= WRITTEN REQUEST =
Convert the records, from the first line through the line containing "Action: click(x=342, y=51)", into a JSON list of strings with one string per line, leaving out blank lines.
┄┄┄┄┄┄
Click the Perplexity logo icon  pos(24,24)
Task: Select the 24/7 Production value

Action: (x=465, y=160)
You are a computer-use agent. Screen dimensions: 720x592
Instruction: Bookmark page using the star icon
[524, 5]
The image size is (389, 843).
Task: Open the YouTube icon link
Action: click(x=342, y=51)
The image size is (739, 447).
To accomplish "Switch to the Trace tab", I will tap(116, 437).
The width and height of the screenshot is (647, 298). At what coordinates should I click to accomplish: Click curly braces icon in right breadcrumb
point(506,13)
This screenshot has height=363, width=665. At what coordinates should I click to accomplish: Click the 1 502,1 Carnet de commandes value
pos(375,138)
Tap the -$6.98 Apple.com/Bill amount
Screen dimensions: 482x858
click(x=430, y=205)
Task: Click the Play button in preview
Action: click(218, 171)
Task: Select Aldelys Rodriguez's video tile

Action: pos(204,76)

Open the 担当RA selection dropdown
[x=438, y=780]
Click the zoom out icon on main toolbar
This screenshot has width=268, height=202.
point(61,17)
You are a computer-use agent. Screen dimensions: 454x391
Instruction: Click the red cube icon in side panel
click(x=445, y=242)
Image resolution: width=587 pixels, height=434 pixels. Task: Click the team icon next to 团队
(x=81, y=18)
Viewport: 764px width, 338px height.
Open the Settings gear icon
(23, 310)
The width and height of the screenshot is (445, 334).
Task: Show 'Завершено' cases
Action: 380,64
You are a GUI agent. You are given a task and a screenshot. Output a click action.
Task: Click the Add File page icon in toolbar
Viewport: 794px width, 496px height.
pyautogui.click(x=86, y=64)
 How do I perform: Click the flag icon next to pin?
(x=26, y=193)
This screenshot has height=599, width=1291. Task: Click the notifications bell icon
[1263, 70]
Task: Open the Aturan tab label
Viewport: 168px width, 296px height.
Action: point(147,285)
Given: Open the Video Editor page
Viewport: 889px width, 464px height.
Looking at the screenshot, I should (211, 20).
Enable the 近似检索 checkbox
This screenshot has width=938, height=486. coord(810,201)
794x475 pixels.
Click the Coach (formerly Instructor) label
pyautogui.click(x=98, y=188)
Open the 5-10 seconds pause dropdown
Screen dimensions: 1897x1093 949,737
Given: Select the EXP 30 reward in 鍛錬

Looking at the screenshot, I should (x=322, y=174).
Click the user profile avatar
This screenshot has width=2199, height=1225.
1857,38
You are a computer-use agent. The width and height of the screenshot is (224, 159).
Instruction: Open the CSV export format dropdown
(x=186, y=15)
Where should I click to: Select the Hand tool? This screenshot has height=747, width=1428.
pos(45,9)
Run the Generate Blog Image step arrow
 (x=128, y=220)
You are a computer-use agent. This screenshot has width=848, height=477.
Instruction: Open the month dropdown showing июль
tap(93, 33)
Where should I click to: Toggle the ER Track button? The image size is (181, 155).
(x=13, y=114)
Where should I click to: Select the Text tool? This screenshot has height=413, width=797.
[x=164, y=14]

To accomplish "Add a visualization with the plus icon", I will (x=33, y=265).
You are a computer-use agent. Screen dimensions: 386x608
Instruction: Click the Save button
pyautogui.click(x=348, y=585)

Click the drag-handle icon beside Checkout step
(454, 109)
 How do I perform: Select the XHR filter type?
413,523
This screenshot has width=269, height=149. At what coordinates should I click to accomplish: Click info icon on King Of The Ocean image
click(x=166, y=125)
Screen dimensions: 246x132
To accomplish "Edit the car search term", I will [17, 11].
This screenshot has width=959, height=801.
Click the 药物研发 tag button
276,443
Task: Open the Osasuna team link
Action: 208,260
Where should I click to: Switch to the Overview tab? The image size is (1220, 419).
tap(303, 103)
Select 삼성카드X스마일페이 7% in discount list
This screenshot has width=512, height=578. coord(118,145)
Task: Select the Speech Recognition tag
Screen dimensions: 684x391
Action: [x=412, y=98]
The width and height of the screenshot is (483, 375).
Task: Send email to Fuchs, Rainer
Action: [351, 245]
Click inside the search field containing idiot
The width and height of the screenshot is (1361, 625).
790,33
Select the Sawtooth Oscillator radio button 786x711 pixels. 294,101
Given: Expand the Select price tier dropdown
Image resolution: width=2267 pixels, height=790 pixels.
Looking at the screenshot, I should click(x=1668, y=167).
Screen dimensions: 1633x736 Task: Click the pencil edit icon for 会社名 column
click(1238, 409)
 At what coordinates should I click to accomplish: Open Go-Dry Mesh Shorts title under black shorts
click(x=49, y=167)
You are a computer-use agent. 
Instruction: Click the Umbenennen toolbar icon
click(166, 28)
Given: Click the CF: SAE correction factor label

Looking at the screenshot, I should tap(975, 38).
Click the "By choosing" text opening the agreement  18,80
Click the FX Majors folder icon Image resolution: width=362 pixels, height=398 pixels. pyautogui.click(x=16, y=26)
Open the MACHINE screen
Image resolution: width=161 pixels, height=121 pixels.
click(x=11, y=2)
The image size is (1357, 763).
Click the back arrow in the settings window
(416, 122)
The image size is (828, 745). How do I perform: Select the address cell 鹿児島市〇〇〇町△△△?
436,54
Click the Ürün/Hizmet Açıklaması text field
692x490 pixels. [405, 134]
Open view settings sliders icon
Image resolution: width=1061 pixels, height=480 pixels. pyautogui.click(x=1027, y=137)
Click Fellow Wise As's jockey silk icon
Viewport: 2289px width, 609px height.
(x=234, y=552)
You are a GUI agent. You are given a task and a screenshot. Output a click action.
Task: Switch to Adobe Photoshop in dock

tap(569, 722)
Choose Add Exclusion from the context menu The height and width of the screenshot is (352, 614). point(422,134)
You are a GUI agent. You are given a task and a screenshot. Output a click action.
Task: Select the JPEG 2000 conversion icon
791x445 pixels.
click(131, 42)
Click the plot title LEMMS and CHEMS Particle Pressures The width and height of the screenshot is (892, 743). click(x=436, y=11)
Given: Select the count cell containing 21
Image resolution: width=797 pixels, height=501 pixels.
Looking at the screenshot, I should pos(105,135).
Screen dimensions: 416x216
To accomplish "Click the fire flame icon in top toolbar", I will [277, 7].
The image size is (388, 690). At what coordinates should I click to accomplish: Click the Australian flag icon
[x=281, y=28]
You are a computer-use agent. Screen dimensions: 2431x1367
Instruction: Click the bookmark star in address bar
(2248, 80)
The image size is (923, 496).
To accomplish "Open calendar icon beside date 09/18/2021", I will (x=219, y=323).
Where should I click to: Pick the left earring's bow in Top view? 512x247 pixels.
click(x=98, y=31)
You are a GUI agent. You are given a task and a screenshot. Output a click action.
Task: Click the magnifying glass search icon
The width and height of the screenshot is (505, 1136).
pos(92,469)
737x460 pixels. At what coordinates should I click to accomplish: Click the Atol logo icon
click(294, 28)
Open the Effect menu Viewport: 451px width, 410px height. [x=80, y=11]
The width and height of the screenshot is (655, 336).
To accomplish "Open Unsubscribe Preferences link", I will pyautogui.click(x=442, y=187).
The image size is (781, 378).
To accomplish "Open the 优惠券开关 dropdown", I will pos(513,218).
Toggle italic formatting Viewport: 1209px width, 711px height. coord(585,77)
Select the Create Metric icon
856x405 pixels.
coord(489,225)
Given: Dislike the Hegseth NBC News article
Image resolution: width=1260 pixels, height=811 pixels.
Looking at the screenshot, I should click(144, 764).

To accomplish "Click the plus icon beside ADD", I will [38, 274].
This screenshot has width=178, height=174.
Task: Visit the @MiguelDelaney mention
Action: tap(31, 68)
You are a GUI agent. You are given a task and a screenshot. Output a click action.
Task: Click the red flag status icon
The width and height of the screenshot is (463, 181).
┄┄┄┄┄┄
= THE OUTPUT =
[
  "Click the Perplexity logo icon  pos(24,24)",
  "Task: Select the 24/7 Production value",
  "Action: (x=465, y=160)",
  "You are a computer-use agent. Screen dimensions: 720x592",
  "Instruction: Bookmark page using the star icon",
  "[524, 5]",
  "The image size is (389, 843).",
  "Task: Open the YouTube icon link",
  "Action: click(x=342, y=51)"
]